* Task: Below are the entries to work from; restate word for word the portion that opens with the line containing "Instituto de Artes" and closes with the line containing "Bruno Barreto (474, 1534)", keeping both.
══ Dataset records ══
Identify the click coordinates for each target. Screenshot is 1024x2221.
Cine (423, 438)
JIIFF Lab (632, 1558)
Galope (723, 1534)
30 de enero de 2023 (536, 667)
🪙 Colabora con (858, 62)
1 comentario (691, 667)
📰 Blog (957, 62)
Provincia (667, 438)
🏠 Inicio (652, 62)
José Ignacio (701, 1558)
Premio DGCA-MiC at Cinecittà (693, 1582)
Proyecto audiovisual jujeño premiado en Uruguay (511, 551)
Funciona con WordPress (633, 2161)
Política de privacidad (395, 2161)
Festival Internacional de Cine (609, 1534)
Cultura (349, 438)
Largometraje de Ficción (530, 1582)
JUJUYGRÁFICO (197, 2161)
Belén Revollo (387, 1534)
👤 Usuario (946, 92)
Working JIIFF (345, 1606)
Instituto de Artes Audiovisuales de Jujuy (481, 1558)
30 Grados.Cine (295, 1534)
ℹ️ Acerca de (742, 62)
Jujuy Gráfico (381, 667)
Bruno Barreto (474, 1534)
═══
══ Dataset records ══
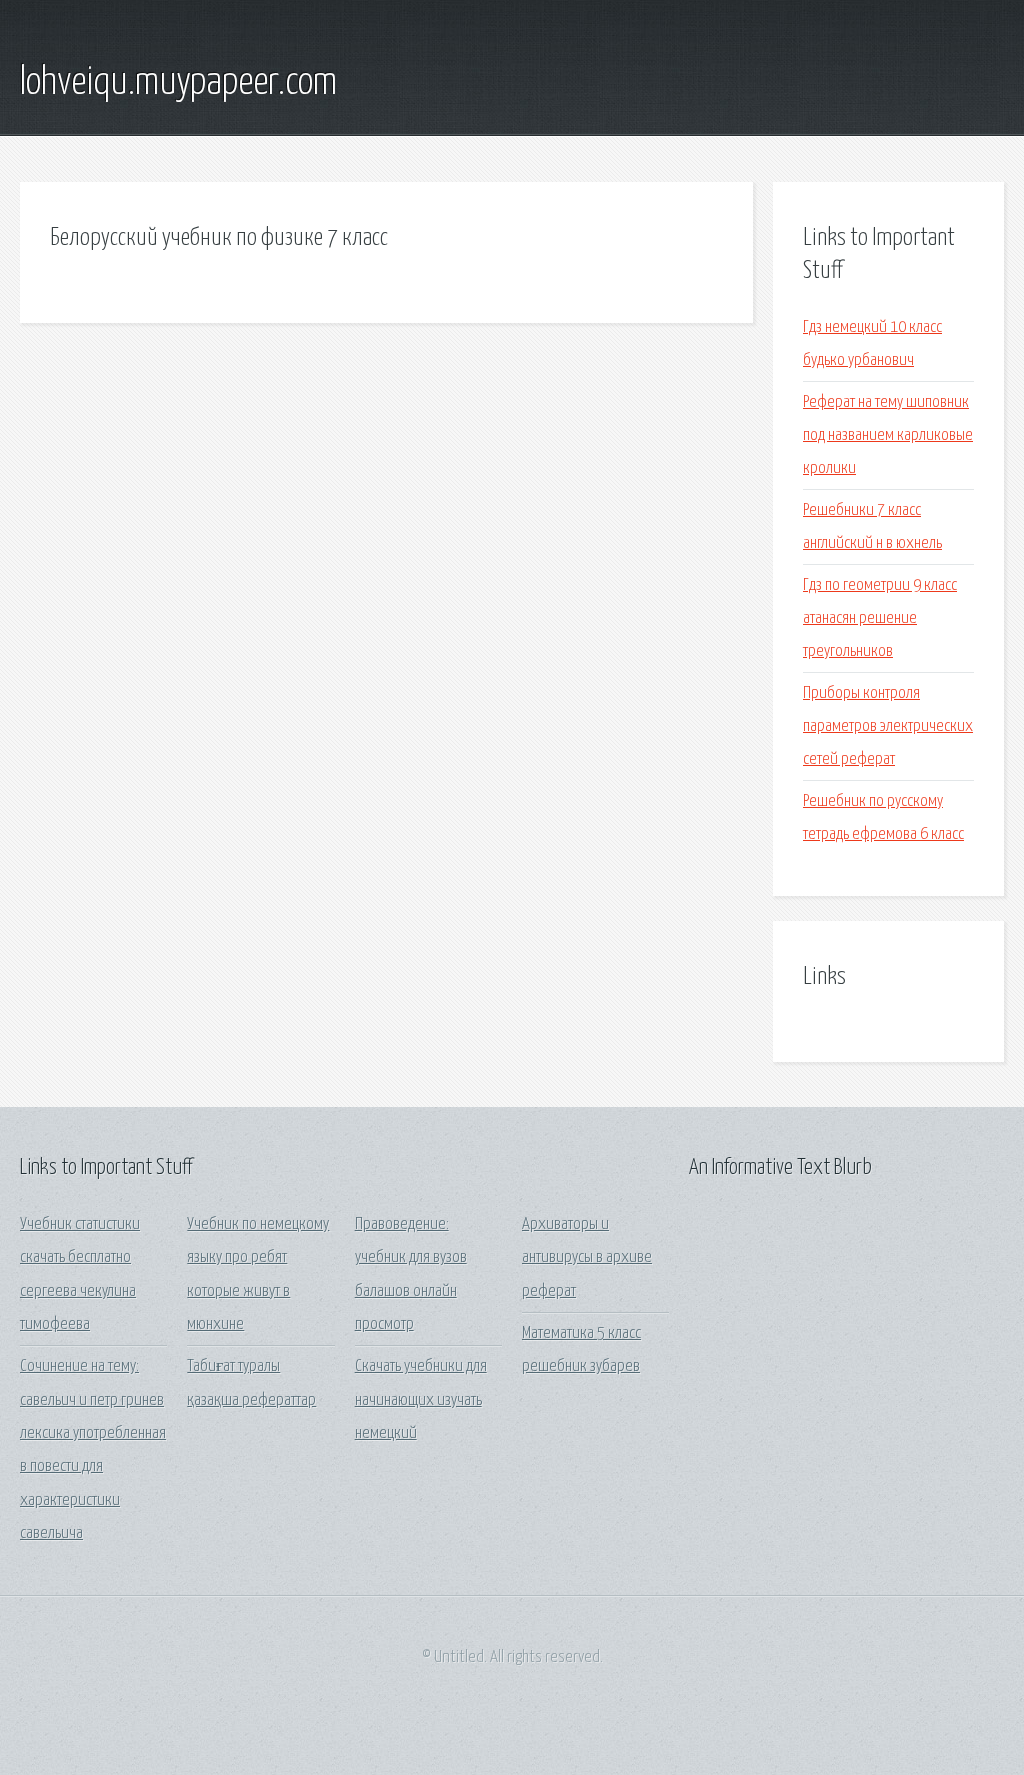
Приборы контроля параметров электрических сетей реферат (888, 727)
═══
* Solution to this problem:
Instituto de Artes Audiovisuales de Jujuy (481, 1558)
30 Grados.Cine (295, 1534)
ℹ️ Acerca de (742, 62)
Jujuy Gráfico (381, 667)
Bruno Barreto (474, 1534)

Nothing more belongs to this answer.